We observed that the state of the art performance has been saturated in the SGGen setting, especially for overall recall. This is partly because object detection performance is a bottleneck that limits the performance. It is worth noting that mean recall is a more important metric than overall recall, since most SGG methods tend to score a high overall recall by investing on few most frequent classes, and ignoring the rest  [2]. As shown in Table 1, our method achieves significant improvements in mean recall. We provide in-depth performance analysis by comparing our recall per predicate class with that of the state of the art, as well as qualitative analysis in the Supplementary Material.

There are other recent SGG methods that are not used for comparison here, because their evaluation settings are not identical to ours, and their code is not publicly available to the best of our knowledge  [10, 34]. For instance, [34] reports only 8 out of our 24 evaluation metrics, and although our method is superior in 6 metrics out of those 8, that is not sufficient to fairly compare the two methods.

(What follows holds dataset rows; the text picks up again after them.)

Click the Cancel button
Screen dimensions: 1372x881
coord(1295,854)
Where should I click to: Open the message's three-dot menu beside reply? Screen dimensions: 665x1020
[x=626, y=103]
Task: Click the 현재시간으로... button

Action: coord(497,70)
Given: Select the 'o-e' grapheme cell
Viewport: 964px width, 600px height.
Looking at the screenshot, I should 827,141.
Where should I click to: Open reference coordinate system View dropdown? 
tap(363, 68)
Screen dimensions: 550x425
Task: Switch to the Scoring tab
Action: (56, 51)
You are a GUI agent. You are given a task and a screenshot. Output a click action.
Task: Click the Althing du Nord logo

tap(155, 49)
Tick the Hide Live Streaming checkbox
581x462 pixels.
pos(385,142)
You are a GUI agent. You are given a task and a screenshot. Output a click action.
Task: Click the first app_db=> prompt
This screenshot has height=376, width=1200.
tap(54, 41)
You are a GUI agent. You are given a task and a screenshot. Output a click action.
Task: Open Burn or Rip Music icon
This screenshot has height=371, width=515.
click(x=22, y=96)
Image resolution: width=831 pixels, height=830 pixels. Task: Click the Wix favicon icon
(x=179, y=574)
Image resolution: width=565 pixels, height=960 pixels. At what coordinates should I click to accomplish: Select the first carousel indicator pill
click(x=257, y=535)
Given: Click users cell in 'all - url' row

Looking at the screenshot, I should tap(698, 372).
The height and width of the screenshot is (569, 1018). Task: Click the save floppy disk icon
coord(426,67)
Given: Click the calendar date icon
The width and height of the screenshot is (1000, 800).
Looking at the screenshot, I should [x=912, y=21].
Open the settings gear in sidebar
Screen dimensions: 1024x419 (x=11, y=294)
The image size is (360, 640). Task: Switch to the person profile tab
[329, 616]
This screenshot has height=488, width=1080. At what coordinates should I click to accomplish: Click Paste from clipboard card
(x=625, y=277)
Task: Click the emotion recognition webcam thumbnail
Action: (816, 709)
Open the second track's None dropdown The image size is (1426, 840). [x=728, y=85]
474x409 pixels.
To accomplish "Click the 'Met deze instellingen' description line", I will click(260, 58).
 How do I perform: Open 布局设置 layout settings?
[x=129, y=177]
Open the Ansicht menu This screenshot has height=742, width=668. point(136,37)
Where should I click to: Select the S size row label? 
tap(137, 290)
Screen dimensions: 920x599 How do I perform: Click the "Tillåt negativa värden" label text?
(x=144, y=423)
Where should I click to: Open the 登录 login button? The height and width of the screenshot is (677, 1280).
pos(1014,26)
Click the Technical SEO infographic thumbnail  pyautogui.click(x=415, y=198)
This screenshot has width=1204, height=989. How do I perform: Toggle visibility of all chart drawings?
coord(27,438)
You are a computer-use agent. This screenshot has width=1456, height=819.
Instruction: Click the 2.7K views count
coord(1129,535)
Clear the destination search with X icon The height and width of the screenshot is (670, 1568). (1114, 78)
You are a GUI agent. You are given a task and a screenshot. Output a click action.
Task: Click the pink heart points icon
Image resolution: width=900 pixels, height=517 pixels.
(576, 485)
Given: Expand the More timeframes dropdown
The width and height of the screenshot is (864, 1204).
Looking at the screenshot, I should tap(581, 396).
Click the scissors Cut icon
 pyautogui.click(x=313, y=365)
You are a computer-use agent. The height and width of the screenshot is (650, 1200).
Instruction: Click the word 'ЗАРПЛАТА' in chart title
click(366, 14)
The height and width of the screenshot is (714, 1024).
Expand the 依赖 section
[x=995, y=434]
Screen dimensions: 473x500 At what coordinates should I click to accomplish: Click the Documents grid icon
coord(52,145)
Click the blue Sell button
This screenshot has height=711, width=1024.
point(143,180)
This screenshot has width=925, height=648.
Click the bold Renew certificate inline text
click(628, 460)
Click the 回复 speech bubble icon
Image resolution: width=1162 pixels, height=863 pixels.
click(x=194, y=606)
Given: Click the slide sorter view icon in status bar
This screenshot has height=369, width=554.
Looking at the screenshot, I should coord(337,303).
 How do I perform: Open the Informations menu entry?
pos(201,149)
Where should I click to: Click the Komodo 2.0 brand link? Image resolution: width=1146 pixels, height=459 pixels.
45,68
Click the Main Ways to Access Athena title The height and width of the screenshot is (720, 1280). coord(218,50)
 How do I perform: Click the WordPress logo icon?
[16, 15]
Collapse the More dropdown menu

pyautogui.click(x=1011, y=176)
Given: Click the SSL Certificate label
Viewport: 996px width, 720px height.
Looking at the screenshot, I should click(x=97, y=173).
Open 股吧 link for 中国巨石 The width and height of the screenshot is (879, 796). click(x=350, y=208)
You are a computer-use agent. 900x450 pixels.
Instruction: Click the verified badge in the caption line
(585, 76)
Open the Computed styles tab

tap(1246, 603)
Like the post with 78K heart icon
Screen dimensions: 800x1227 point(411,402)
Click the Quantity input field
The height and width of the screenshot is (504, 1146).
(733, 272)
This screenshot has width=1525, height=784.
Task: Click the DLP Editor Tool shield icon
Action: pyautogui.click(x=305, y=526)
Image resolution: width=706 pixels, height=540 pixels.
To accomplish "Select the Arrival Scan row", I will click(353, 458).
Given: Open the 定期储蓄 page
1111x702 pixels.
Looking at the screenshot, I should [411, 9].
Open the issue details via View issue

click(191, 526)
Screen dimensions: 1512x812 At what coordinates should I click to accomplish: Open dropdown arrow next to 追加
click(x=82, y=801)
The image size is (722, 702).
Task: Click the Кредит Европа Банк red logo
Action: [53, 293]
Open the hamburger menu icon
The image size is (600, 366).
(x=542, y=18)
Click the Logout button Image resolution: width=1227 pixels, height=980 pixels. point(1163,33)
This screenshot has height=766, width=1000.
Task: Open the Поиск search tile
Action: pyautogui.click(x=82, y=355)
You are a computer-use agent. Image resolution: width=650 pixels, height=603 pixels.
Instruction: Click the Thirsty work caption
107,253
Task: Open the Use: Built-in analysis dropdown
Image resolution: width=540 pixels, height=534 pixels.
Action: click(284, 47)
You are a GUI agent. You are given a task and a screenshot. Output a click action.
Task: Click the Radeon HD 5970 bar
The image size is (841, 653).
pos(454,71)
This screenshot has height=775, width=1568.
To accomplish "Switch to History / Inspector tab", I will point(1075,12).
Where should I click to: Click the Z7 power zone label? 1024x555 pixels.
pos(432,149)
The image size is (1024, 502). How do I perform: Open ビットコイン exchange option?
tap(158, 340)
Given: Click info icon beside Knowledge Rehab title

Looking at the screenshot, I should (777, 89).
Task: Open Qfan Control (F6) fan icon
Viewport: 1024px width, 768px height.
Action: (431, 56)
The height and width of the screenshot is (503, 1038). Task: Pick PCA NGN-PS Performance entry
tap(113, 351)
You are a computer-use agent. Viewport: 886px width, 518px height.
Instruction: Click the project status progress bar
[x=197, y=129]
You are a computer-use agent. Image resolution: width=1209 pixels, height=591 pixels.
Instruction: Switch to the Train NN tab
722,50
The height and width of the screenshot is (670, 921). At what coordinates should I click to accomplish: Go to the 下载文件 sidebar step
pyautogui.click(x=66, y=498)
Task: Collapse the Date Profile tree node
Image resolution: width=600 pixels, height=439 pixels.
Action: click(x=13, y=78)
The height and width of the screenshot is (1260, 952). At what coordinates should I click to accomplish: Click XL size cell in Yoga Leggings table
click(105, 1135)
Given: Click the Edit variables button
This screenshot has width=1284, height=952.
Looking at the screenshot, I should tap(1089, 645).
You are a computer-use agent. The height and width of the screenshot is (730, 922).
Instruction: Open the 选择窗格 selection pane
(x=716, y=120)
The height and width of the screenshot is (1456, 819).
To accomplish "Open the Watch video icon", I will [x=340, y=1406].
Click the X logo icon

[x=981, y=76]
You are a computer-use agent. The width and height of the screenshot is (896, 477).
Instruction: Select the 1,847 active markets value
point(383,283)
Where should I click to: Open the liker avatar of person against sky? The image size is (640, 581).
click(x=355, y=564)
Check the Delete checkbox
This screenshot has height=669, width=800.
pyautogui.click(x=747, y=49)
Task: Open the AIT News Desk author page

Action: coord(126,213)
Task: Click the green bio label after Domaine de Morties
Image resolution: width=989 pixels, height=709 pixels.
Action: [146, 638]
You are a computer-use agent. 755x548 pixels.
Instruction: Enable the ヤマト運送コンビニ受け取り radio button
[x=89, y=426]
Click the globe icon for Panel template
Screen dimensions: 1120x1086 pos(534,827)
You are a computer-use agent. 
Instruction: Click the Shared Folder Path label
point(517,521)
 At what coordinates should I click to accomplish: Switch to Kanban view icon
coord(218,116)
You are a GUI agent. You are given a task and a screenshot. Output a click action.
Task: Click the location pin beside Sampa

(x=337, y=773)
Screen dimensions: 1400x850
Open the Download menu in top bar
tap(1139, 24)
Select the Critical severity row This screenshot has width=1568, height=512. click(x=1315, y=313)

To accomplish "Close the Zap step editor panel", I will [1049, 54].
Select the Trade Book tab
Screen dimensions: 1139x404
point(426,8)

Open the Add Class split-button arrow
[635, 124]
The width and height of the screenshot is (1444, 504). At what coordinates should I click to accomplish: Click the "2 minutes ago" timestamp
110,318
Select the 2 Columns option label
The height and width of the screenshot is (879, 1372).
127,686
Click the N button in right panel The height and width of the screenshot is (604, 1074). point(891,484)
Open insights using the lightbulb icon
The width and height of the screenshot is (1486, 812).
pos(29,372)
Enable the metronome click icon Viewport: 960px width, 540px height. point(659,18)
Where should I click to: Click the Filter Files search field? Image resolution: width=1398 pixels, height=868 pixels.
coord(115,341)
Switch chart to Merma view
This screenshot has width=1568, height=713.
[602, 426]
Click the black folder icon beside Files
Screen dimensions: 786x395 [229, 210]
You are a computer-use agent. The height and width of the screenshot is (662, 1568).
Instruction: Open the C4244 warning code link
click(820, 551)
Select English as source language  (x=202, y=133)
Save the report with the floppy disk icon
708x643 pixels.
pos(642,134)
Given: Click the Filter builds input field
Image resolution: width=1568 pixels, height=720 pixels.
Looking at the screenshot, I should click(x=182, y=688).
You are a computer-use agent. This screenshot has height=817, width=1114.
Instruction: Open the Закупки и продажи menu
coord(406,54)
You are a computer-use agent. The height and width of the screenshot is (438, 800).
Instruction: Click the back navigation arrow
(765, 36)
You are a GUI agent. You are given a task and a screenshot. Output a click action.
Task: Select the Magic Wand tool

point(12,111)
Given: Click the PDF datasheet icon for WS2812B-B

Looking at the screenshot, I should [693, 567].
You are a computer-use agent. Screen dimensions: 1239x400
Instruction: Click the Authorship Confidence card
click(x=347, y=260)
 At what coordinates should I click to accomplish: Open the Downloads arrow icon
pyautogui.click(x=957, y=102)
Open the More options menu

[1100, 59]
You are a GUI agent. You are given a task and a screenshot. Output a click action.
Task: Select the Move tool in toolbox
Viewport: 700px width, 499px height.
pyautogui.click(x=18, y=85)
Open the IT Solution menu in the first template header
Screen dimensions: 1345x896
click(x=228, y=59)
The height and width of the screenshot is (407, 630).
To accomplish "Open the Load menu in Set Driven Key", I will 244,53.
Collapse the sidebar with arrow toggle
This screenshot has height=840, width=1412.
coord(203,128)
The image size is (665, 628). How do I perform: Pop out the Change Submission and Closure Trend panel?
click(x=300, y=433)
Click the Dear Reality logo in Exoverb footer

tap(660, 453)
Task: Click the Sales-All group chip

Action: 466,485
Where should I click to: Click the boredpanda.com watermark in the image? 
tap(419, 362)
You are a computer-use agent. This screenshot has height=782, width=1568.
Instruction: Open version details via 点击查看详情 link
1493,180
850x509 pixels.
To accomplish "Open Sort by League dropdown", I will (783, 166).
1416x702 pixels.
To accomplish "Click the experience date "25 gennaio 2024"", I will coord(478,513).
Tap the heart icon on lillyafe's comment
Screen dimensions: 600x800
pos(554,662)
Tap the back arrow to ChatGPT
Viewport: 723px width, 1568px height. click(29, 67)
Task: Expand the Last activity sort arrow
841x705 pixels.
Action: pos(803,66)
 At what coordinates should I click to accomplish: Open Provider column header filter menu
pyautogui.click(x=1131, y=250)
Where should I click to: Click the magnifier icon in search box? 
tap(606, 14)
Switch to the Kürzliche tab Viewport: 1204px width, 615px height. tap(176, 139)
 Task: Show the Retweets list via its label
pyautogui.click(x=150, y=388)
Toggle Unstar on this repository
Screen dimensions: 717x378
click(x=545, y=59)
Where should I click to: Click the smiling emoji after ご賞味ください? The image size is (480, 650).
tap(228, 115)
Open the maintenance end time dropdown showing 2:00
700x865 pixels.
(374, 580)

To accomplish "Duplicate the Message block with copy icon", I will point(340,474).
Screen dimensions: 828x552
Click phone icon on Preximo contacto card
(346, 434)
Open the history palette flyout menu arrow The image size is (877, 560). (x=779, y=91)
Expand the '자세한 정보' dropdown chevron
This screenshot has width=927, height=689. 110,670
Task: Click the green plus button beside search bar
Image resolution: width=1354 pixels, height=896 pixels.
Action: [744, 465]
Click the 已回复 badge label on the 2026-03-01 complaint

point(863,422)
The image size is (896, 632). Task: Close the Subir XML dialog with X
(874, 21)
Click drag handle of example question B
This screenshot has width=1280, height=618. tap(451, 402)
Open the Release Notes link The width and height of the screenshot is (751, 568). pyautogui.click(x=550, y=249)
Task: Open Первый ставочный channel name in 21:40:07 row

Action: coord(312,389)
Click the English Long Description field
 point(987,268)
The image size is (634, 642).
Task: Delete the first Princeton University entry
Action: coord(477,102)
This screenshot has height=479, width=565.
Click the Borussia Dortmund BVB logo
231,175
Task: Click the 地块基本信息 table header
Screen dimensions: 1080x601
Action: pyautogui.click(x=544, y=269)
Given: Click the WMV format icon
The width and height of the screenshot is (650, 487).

Table 2. Ablation study on Visual Genome. All numbers are in percentage, and graph constraint is enforced.

5.4 Ablation Study

To further explain our performance improvement, Table 2 compares our full method with its weaker variants. Specifically, to investigate the effectiveness of commonsense knowledge, we remove the commonsense graph and instead classify each node in our graph using a 2-layer fully connected classifier after message passing. This negatively impacts performance in all metrics, proving our method is able to exploit commonsense knowledge through the proposed bridging technique. Moreover, to highlight the importance of our proposed message passing and bridge refinement process, we repeated the experiments with fewer steps. We observe the performance drops significantly with fewer steps, proving the effectiveness of our model, but it saturates as we go beyond 3 steps.

6 Conclusion

We proposed a new method for Scene Graph Generation that incorporates external commonsense knowledge in a novel, graphical neural framework. We unified the formulation of scene graph and commonsense graph as two types of knowledge graph, which are fused into a single graph through a dynamic message passing and bridging algorithm. Our method iteratively propagates messages to update nodes, then compares nodes to update bridge edges, and repeats until the two graphs are carefully connected. Through extensive experiments, we showed our method outperforms the state of the art in various metrics.